Not again :beatdeadhorse:


----------



## Mitchellmania (Feb 14, 2002)

RSN said:


> Not again :beatdeadhorse:


Why is this a dead horse? Universal owns the rights to the Glenn Strange Frank. I think a Glenn Strange Frankenstein would sell better than the Boris Frankenstein.


----------



## RSN (Jul 29, 2008)

Mitchellmania said:


> Why is this a dead horse? Universal owns the rights to the Glenn Strange Frank. I think a Glenn Strange Frankenstein would sell better than the Boris Frankenstein.

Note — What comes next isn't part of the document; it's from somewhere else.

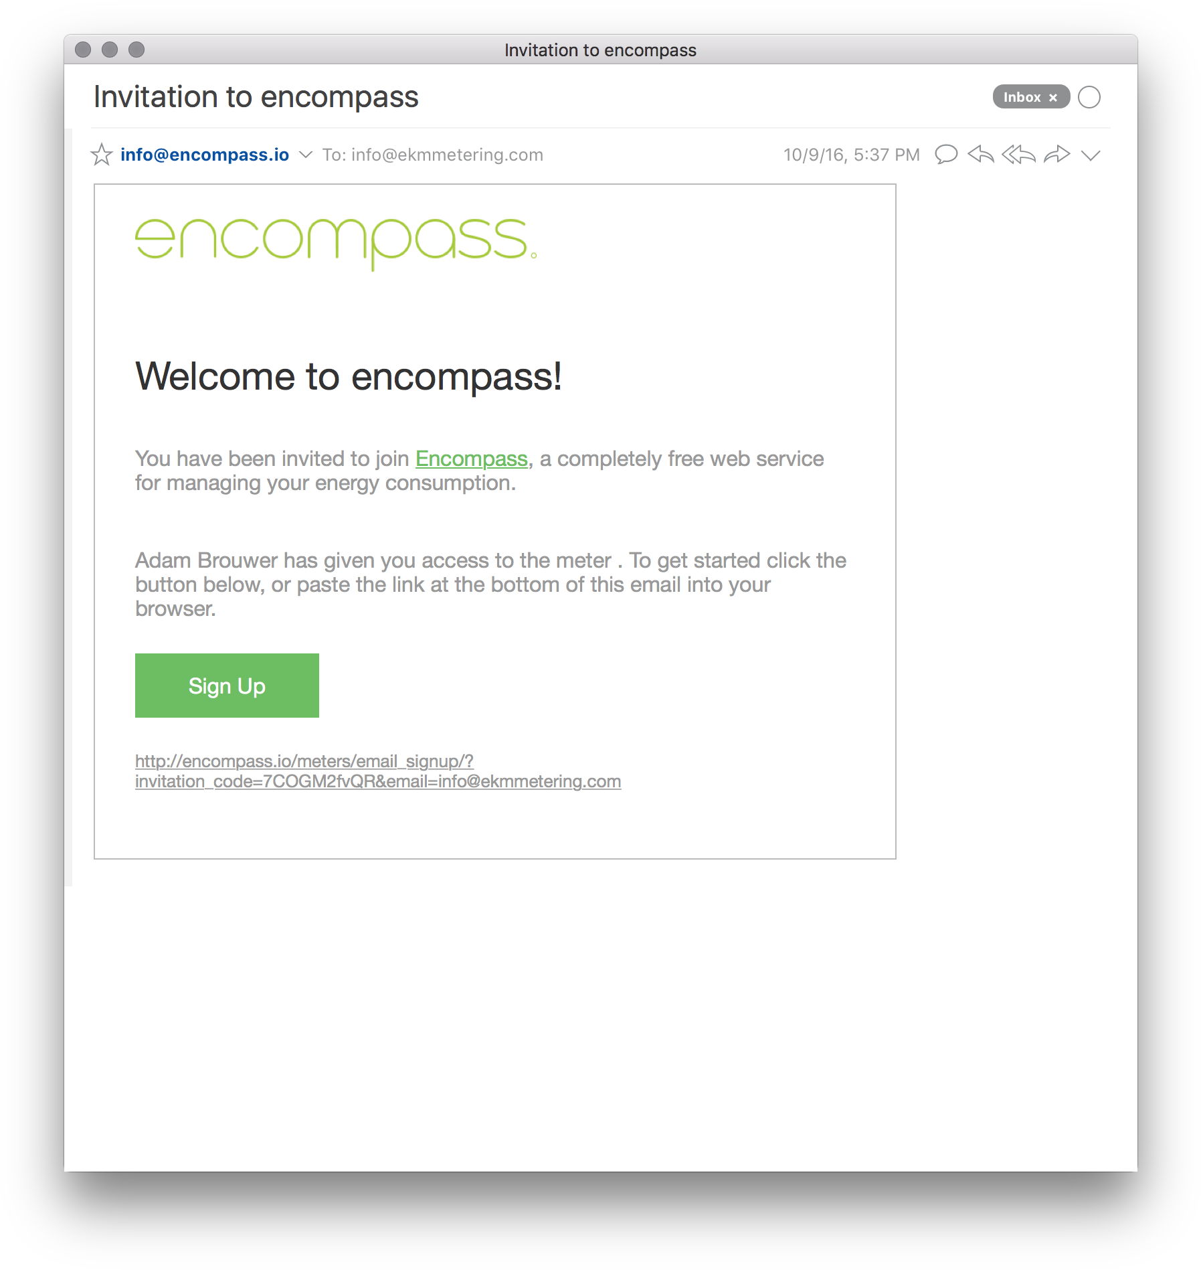The image size is (1201, 1270).
Task: Remove the Inbox tag with its x
Action: [x=1053, y=98]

Been talked about to death plus there is a "Wish List" at the top of the Moebius group, keeping the rest open for actual builds of actual kits. And sorry, when I think Frankestein's creature, I think Boris!


----------



## Mitchellmania (Feb 14, 2002)

RSN said:


> Been talked about to death plus there is a "Wish List" at the top of the Moebius group, keeping the rest open for actual builds of actual kits. And sorry, when I think Frankestein's creature, I think Boris!

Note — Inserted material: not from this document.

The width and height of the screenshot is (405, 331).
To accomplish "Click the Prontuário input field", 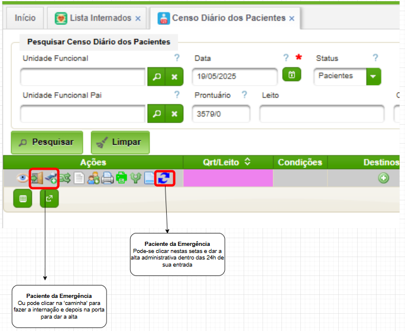I will click(221, 114).
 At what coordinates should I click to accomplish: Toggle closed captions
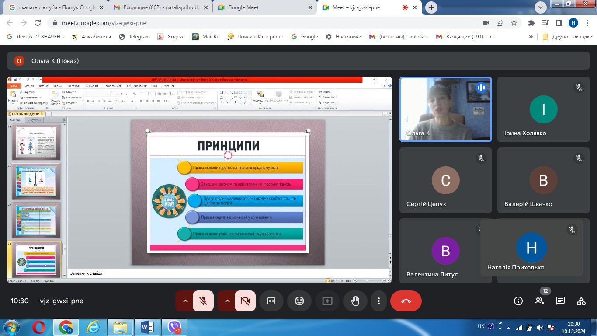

What was talked about was using Abbott and Costello's likeness, NOT Glenn Strange's- I'm sorry, but most baby boomers identify Glenn's portrayal as Frankenstein. His likeness was even used on Boris' obituary. You like Boris, that's your opinion. Jack Pierce even said Glenn's craggy face was more of what he envisioned for the monster. Here is one of the BEST likenesses I've seen of Glenn Strange as Frankenstein:


----------



## RSN (Jul 29, 2008)

Again, great, you like different. (If the A&C meet Frankie was talked about and Glenn played the character then I think has been discussed!) Take it to the "Wish List"!


----------



## mrmurph (Nov 21, 2007)

Cool Strange likeness, Mitchell. Where did you get that? Is it interchangable with on the Aurora kit?


----------



## Mitchellmania (Feb 14, 2002)

RSN said:


> Again, great, you like different. (If the A&C meet Frankie was talked about and Glenn played the character then I think has been discussed!) Take it to the "Wish List"!


We're cool.


----------



## Mitchellmania (Feb 14, 2002)

mrmurph said:


> Cool Strange likeness, Mitchell. Where did you get that? Is it interchangable with on the Aurora kit?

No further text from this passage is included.